Messagepar Yoan » Dim 7 Sep 2014 18:08

Finquel a écrit:Sinon moi, pour ce qui est des jeux de sport, ce serai plutôt simulation de conduite et j'ai peur de devoir rester sur ma 360 pour ça. Bon, ce n'est pas grave hein, forza est trèèès bien. Mais c'est vrai qu'une petite nouveauté sur la U m'aurait fait plaisir. Tant pis!


Bah justement, "Project Cars" est certainement le projet tiers (parce qu'on me fera difficilement dire qu'il s'agit là d'un projet indé) le plus attendu sur Wii U. Non seulement le jeu a l'air techniquement impressionnant - en tout cas sur PS4 et PC - mais en plus il pourrait faire exploser une idée reçue : celle qui établit que sur une console Nintendo, seuls les jeux de ces derniers intéressent les joueurs.

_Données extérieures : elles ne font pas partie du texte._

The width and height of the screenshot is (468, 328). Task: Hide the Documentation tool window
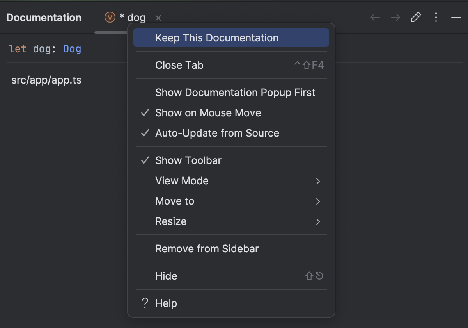coord(166,276)
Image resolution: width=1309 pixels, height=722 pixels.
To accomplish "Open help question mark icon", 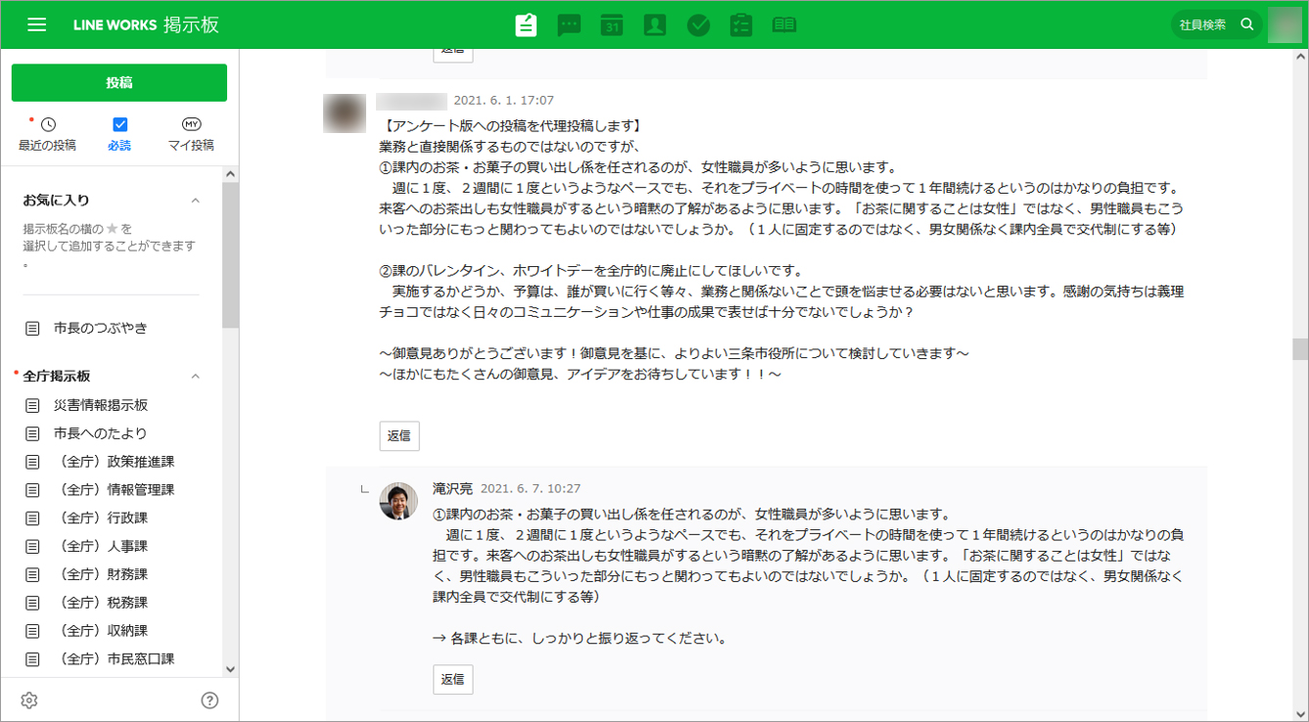I will [210, 700].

les titres multi-portés sont annulés les uns après les autres sur Wii U, mais les mecs de Slightly Mad studios n'ont de cesse de répéter qu'ils tiennent à mettre à profit les spécificités de la console, quitte à le sortir plus tard (premier semestre 2015, a priori). Alors j'espère d'une part que le portage sera bon, et d'autre part qu'il rencontrera un succès à même de bousculer les stéréotypes.
En tout cas, à ta place, je surveillerais ce jeu comme le lait sur le feu. Pas impossible qu'il m'intéresse aussi, d'ailleurs, faut voir.